→ Prompt:
Extend the Combat Girls film review below, picking up right after its final sentence.

→ Passage to read:
——

There are horror movies. You know, hide your eyes scary movies. Films with slashers. Films with hideous creatures that give you nightmares. Oh, and don’t forget those spooky films that deliver atmosphere; chills. We all love a good a scare from time to time!
And then there are films like German writer/director David Wnendt’s Combat Girls. A truly terrifying film to watch … it’s the kind of film that sends shivers down your spine. A bit of cinema that attacks your senses and rubs your emotions raw — it’s Romper Stomper, A Clockwork Orange and more.
Artsploitation Films has tabbed July 9 as the DVD debut date for this German-language import (with English subtitles) that is absolutely guaranteed to creep you out.
Since 2011 Combat Girls has been working the European film festival circuit and scored wins for Best Picture, Best Actress or Best Director at nearly every stop along the way. With those wins came a ton of rave reviews ... and buzz, lots of buzz.
So why is Combat Girls a scary film? What Wnendt delivers rings incredibly true and therein frames the terror; the horror comes in asking how can this be?
Alina Levshin (in a breakout performance) plays Marisa, a wannabe Neo-Nazi, living in what used to be East Germany, but now a united Germany. She’d be an attractive young woman (maybe 20; a little older perhaps), but the tattoos, hair and clothing choices, coupled with her rudely violent social behavior makes her anything but. She is the kind of person that you despise on sight; eye contact is avoided.
Levshin, an unknown talent in the domestic arena, but Best Actress wins at the German Film Awards, German Film Critics Association Awards, Munich Film Festival and the São Paulo International Film Festival (among others) will not keep her below the radar for long. No one knew of Franka Potente around here before Run Lola Run … Combat Girls is that kind of movie; one that launches a career.

——

→ Supplied records:
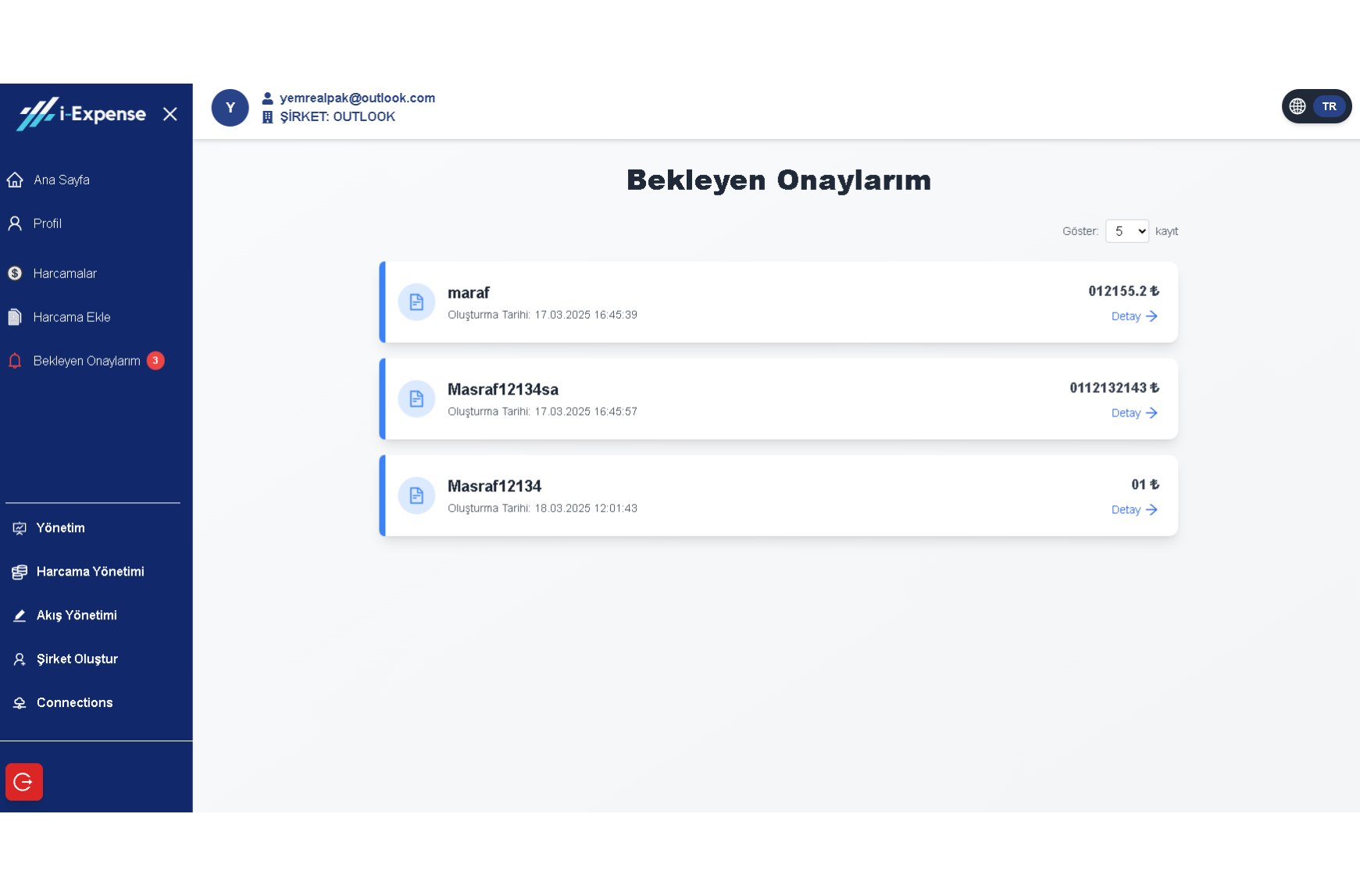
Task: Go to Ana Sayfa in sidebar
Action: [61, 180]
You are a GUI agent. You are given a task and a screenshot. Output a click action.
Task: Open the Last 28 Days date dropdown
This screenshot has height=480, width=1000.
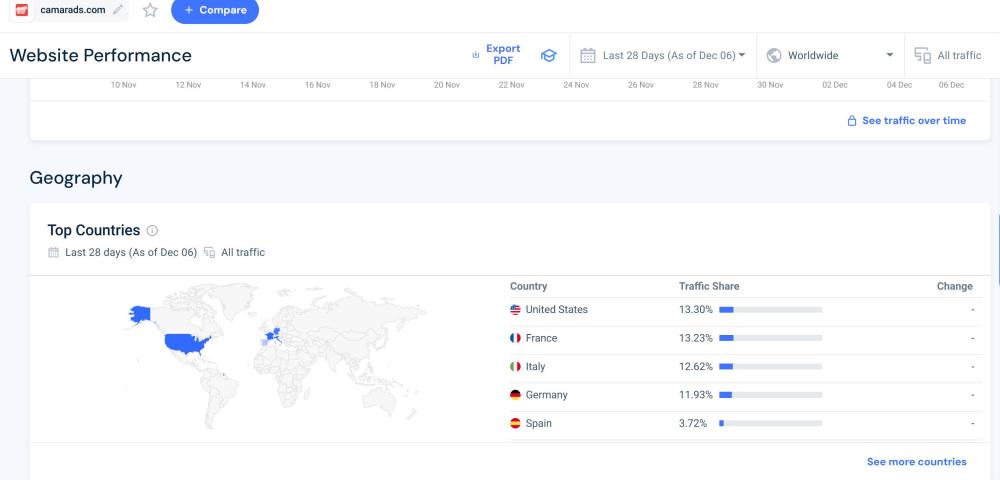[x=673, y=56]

——

→ Output of the exercise:
She gives an incredible performance as a young woman who lives and breathes a culture of hate and violence.
But strangely, as the film progresses, Wnendt deals us some cards that cast her and her life choices in a slightly different light. Not black and white, but filled with shades of gray. How she got to where she is at is slowly revealed and we — as the audience — actually hope that she finds her way out of the dark place that she is in.
An unlikely newcomer arrives — a catalyst that ultimately drives the film to its “inevitable” conclusion — in the form of a young teen named Svenja (Jella Haase). She’s smart, comes from a reasonably well-off family environment and is right near the top of her class at school.
She’s a child, just barely past puberty, who suddenly finds herself as much an outcast as those who run with Sandro and Alina — they are today’s “droogs,” no different from Alex and his mates from four decades earlier.
With the young girl now taken in by Alina, changes in the dynamics of the group are set in motion that can only lead — in their tightly-wound world of anger, violence and hatred — to tragedy. Combat Girls is not for the faint of heart … a horror tale to be sure.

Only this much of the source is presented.